_AANGELEVERD FRAGMENT_:
Afwijzing aangifte eigen faillietverklaring
Aangeefster heeft op 19 maart 2014 ter griffie van de rechtbank een aangifte tot haar faillietverklaring ingediend. Aangeefster is op 25 maart 2014 in raadkamer gehoord.
De uitspraak is bepaald op heden.
Beoordeling door de rechtbank
Wil een faillissementsverzoek slagen dan dient er sprake te zijn van pluraliteit van schuldeisers en dient de schuldenaar in kwestie te verkeren in de toestand van opgehouden te betalen.
De rechtbank verlangt van een verzoeker van een faillissement in situaties waarin niet de verwachting bestaat dat er enig actief vergaard zal worden dan wel zal vrijkomen om de faillissementskosten mee te kunnen voldoen, dat er daarnaast ook sprake is van een redelijk belang bij faillietverklaring.
Bij deze vraag wordt het belang van de verzoeker afgewogen tegen het belang dat de curator heeft om de faillissementskosten voldaan te zien. Indien er een dergelijk zwaarwegend belang ontbreekt kan er sprake zijn van misbruik van bevoegdheid, wat in dat geval leidt tot het afwijzen van het faillissementsverzoek.
In casu heeft aangeefster verklaard dat de onderneming thans niet over enig actief beschikt en dat zij niet verwacht dat de onderneming in de toekomst over enig actief zal kunnen beschikken. Uitzicht op enige mogelijkheid tot voldoening van de faillissementskosten is er niet.
Aangeefster heeft noch in haar verzoekschrift noch ter zitting een zwaarwegend belang naar voren gebracht, waardoor eerdergenoemde belangafweging ten faveure van aangeefster zou moeten uitvallen. Daarbij komt nog dat uit de overgelegde stukken blijkt dat aangeefster slechts twee crediteuren heeft, waaronder een voormalig werknemer.

_OPDRACHTEN_:
[1] Op welke datum is aangeefster volgens het aangeleverde fragment in raadkamer gehoord?
[2] Ga verder met het aangeleverde fragment over de afgewezen aangifte tot eigen faillietverklaring, aansluitend op de laatste zin.

_GEËXTRAHEERDE GEGEVENS_:

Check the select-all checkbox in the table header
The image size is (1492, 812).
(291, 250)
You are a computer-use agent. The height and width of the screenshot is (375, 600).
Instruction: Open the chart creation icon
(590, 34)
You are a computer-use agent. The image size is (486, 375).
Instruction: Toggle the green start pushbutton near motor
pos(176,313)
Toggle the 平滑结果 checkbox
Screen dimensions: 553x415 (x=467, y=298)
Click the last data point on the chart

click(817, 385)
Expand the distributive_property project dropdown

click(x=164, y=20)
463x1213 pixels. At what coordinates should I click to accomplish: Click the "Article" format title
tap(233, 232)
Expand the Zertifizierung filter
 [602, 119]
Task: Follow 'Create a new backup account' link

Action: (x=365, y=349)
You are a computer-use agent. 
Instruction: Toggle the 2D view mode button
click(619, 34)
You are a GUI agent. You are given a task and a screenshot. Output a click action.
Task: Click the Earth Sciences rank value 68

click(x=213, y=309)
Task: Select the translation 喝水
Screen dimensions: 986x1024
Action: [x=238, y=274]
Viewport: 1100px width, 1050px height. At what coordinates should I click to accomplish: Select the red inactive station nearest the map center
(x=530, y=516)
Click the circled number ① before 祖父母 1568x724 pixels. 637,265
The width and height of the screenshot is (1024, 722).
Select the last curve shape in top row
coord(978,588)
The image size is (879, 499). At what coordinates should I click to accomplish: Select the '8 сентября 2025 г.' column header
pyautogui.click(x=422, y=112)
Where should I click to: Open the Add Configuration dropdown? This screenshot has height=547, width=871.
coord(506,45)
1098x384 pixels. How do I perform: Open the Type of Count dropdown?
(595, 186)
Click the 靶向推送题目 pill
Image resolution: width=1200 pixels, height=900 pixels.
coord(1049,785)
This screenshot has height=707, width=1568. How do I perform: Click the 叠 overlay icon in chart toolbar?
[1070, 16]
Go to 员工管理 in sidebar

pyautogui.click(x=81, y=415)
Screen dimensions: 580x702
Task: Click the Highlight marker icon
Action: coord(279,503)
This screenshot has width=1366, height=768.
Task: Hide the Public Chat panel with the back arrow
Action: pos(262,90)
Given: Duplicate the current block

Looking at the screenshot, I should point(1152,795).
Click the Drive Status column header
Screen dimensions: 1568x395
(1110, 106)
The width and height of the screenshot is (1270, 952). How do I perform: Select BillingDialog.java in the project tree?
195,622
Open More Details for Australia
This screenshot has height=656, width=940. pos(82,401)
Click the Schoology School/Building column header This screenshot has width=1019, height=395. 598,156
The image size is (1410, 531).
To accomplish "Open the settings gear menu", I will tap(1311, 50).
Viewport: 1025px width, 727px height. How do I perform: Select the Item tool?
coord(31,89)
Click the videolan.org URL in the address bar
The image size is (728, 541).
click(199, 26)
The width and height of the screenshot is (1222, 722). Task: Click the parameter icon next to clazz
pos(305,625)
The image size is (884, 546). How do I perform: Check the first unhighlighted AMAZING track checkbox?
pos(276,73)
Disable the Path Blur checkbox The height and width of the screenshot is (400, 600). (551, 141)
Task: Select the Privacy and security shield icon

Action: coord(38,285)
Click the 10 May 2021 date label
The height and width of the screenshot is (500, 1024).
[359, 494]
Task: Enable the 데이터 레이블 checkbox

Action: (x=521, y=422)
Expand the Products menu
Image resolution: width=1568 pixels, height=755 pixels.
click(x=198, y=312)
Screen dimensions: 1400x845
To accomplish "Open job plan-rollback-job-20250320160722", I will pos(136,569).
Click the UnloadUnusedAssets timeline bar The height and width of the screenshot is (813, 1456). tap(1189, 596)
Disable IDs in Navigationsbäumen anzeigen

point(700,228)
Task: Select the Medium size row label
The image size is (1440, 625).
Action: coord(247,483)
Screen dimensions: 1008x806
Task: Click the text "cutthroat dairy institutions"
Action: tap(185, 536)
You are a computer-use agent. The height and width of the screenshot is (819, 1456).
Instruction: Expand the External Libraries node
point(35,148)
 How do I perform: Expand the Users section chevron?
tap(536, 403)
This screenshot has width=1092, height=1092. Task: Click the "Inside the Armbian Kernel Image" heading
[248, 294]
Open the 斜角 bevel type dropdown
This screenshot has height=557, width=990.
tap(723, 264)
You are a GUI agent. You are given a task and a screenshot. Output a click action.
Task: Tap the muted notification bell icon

_ANTWOORDEN_:
[1] Op 25 maart 2014.

[2]
Naar het oordeel van de rechtbank is er sprake van een onevenredigheid tussen het belang van aangeefster van haar faillietverklaring, het belang van een curator verschoond te blijven van niet verhaalbare kosten en de belangen van de schuldeisers om hun vordering betaald te zien, wat bij het uitspreken van het faillissement van verzoekster zou leiden tot misbruik van bevoegdheid (op grond van artikel 3:13 BW).
De rechtbank neemt hierbij in overweging dat het belang dat in wezen door het faillissement zou moeten worden gediend, namelijk een verdeling van de boedel onder de schuldeisers, vanwege het geringe aantal schuldeisers en het uitzicht dat zij naar een aan zekerheid grenzende waarschijnlijkheid geen uitkering zullen ontvangen, niet opweegt tegen de andere betrokken belangen. De rechtbank concludeert dan ook dat het verzoek tot faillietverklaring afgewezen dient te worden.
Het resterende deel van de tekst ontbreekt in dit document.